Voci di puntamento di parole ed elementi
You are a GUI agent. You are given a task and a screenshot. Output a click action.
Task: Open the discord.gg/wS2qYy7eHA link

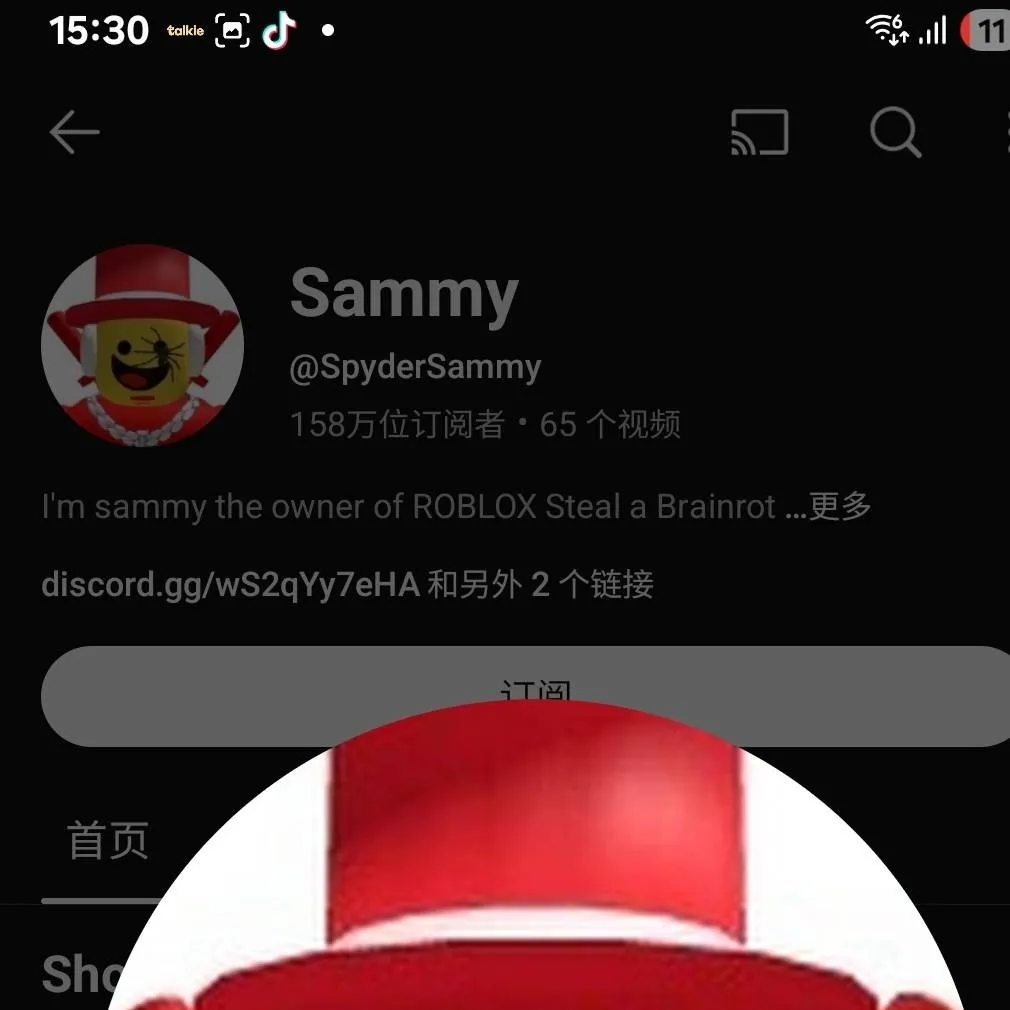(230, 584)
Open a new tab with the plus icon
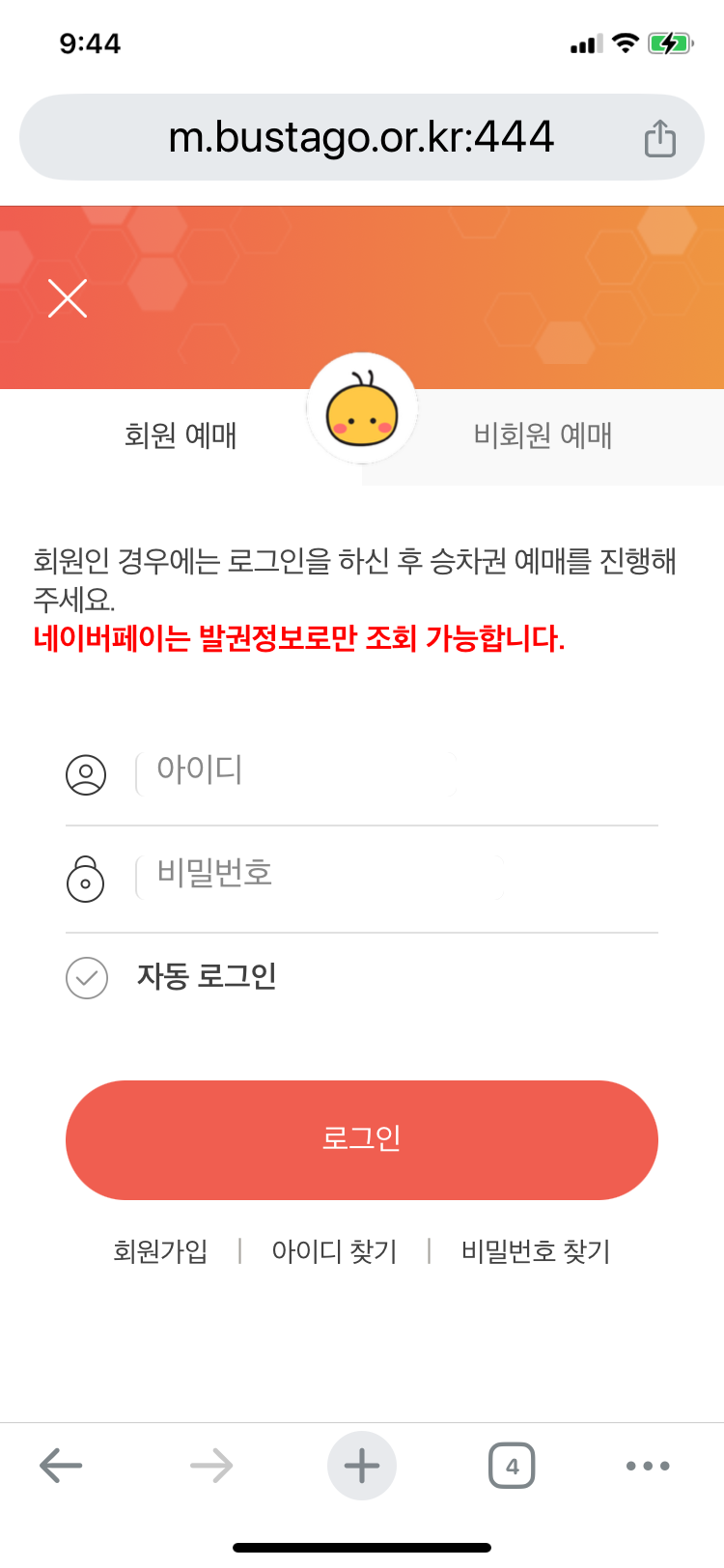724x1568 pixels. coord(361,1465)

### Consegna scritta
Individua tutte le righe dei record che contengono la stringa "Open" e ricopiale. Le maiuscole e le minuscole devono corrispondere.

### Risposta
Task: Open the discord.gg/wS2qYy7eHA link
Open a new tab with the plus icon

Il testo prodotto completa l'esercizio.